==== Dataset ====
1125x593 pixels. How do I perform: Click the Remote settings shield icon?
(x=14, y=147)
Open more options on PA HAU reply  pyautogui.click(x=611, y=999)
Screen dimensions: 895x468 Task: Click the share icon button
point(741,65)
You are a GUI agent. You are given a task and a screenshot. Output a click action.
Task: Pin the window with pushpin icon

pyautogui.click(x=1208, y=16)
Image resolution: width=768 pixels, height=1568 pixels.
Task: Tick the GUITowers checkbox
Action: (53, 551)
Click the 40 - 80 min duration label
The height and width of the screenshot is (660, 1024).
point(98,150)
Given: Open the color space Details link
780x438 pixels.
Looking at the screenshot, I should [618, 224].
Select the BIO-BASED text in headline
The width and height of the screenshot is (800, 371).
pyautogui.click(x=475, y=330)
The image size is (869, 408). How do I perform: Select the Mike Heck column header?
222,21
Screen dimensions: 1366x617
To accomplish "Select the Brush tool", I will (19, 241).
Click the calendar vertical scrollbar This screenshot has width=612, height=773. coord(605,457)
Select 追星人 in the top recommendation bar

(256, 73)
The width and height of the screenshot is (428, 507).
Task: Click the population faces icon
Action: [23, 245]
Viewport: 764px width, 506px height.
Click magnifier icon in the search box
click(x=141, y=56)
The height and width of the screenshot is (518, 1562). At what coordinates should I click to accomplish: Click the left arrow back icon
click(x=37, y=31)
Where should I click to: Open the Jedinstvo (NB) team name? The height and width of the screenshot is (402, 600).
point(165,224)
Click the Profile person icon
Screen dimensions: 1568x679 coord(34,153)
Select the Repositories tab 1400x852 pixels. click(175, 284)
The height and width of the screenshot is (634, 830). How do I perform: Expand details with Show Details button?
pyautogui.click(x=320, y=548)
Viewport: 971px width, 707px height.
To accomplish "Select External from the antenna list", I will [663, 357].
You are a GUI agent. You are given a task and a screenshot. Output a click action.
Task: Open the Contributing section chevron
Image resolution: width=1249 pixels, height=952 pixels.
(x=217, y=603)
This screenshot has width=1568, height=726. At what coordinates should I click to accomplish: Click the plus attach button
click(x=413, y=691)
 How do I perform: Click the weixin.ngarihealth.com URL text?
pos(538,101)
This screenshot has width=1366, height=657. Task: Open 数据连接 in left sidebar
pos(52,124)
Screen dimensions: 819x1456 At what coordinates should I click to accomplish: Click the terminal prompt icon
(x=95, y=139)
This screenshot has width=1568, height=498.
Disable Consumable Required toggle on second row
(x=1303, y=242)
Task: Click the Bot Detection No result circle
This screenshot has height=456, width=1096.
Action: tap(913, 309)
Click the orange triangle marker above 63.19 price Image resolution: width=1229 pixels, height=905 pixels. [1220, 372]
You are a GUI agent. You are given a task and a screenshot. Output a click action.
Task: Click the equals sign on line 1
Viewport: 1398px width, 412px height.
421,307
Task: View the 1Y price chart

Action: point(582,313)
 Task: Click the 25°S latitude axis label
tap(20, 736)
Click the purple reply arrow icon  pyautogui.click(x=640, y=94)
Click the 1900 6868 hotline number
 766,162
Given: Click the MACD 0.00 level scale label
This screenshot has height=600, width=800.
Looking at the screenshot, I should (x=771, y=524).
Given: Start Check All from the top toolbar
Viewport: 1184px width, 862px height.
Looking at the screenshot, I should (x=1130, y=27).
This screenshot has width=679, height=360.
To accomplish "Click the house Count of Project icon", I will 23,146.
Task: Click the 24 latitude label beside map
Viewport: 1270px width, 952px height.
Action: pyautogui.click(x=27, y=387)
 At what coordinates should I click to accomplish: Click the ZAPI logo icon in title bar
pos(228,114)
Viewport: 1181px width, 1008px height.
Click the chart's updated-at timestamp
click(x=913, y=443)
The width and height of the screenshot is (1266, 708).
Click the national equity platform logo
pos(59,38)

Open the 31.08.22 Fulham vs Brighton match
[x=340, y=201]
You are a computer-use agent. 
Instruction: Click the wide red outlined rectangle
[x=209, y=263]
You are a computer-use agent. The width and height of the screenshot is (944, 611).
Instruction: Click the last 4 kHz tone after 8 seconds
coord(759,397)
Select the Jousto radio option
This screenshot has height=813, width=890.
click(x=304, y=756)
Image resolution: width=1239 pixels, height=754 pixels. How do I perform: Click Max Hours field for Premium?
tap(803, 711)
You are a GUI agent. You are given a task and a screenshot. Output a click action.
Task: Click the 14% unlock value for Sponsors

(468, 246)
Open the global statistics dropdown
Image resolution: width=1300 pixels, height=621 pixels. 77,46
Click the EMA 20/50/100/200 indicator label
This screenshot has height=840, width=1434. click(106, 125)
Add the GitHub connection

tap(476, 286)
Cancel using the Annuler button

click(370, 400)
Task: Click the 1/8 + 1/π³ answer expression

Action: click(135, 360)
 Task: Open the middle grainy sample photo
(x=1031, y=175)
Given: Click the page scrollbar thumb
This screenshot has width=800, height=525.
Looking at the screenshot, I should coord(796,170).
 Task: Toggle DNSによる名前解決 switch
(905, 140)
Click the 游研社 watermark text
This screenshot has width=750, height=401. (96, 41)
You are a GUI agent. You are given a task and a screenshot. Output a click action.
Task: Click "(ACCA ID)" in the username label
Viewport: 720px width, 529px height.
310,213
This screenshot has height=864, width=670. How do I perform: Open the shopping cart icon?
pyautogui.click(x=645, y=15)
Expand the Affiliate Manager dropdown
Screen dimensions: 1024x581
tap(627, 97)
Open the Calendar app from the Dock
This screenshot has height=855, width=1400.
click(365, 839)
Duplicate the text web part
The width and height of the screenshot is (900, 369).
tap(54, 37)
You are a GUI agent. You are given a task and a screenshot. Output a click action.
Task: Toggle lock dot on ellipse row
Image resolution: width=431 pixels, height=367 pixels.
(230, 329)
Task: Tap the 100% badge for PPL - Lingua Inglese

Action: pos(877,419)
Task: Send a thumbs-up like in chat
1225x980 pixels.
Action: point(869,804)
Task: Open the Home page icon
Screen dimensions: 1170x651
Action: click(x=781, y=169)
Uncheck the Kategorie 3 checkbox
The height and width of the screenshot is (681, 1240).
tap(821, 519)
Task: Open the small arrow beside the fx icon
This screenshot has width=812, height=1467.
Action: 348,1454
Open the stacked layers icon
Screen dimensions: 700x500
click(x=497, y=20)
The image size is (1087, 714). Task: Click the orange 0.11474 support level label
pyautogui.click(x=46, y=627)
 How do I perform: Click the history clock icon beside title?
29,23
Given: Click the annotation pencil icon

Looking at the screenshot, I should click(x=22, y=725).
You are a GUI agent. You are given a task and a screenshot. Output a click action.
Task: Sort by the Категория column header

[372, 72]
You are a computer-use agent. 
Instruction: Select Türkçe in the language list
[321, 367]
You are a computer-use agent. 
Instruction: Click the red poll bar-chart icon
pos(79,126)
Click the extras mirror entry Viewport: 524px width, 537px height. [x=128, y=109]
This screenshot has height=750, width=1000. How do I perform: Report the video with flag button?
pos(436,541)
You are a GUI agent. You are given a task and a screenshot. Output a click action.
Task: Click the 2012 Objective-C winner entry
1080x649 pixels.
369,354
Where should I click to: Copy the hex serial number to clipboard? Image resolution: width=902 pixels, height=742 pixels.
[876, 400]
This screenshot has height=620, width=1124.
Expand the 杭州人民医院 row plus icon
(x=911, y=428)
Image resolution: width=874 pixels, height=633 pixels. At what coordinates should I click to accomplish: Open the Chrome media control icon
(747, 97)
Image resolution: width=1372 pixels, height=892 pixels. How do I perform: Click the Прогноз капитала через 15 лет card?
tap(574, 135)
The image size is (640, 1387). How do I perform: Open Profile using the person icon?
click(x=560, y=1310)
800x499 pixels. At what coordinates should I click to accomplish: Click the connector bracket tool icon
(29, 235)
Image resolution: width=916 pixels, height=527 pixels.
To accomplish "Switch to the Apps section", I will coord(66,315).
====
**Exercise directions**:
Determine how many lines above contain the word "reply", then give the number by itself.

**Your solution**:
2